Eu não a culpava pelo desfecho trágico que minha vida se encontrava, apenas por não ter facilitado as coisas para mim com algum apoio ou conselho: por muitos anos eu vivera pensando que havia feito alguma coisa de errado e que ela não me amava, apenas por que ela não conseguiu me dizer “eu sinto muito, mas não sei como lidar com isso” e esse era um erro que eu não queria cometer, eu não queria que meus filhos crescem sentindo-se culpados por coisas que eram de minha inteira responsabilidade e para isso, eu precisaria, em um momento ou outro, tomar uma importante decisão em minha vida.
Quando o dia amanheceu e os meu pequenos saíram de seus quartos, alegres e ansiosos pelo primeiro dia de escola, eu senti que uma coisa na minha vida eu tinha feito certo: eu tinha meus bebês, a melhor parte de mim, e por eles eu estava disposta a qualquer coisa, pela felicidade deles, eu faria qualquer situação, assim como no menor sinal de desconforto ou infelicidade deles, eu tomaria as rédeas e faria as mudanças necessárias, sem nem mesmo pensar nas consequências disso, e sim, eu sabia que Ben já tinha apresentado esses sinais.
- Preparados para o grande dia? – eu pergunto enquanto sirvo as tigelas de cereal de cada um deles.

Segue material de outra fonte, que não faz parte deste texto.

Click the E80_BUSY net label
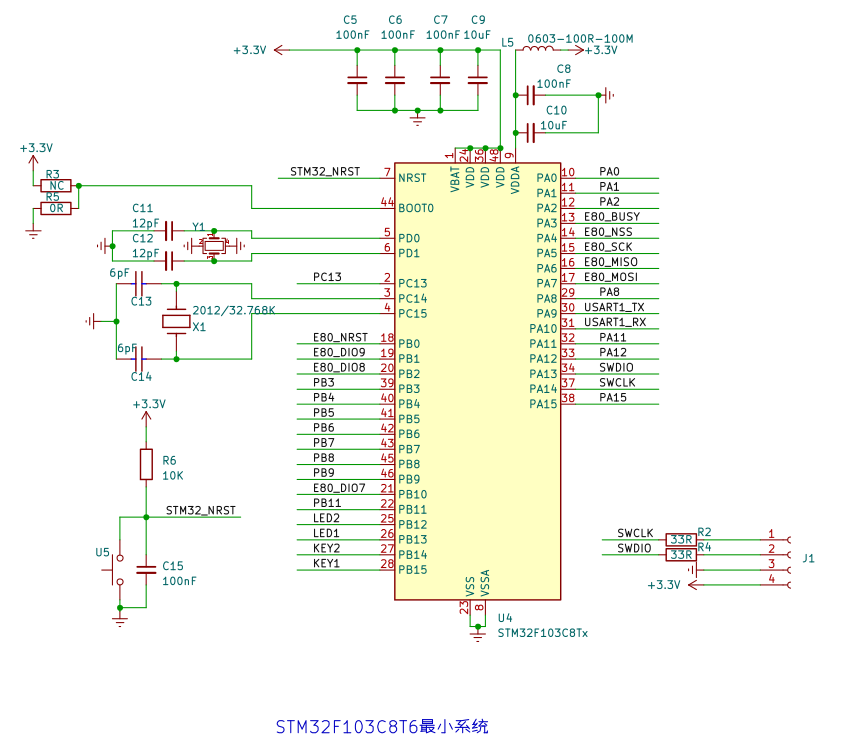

- Sim – responde Elle – será que a escola nova é boa?
- Sim – começa Ben – você viu como ela é enorme...
- É ótima – digo encerrando a conversa, sei que se eles começam e se empolgam, o café da manhã leva horas para terminar e isso nos atrasaria totalmente – agora comam que ainda temos muito o que fazer antes de sair.
A rotina com três pequenos era muito agitada: lanches, almoços, mochilas... Conferir se todos escovaram os dentes, se todos estão com seus uniformes e por fim, carregar todo mundo e conferir que todas as mochilas estavam carregadas e todos os cintos de segurança colocados: éramos um time e precisávamos de um pouco de organização, então, pela manhã, eu era como um treinador – no ponto de vista de Ben, porque ele dizia que eu dava ordens sem parar, e aquilo me fazia rir alto enquanto dirigia com meu pequeno time em direção à minha antiga escola.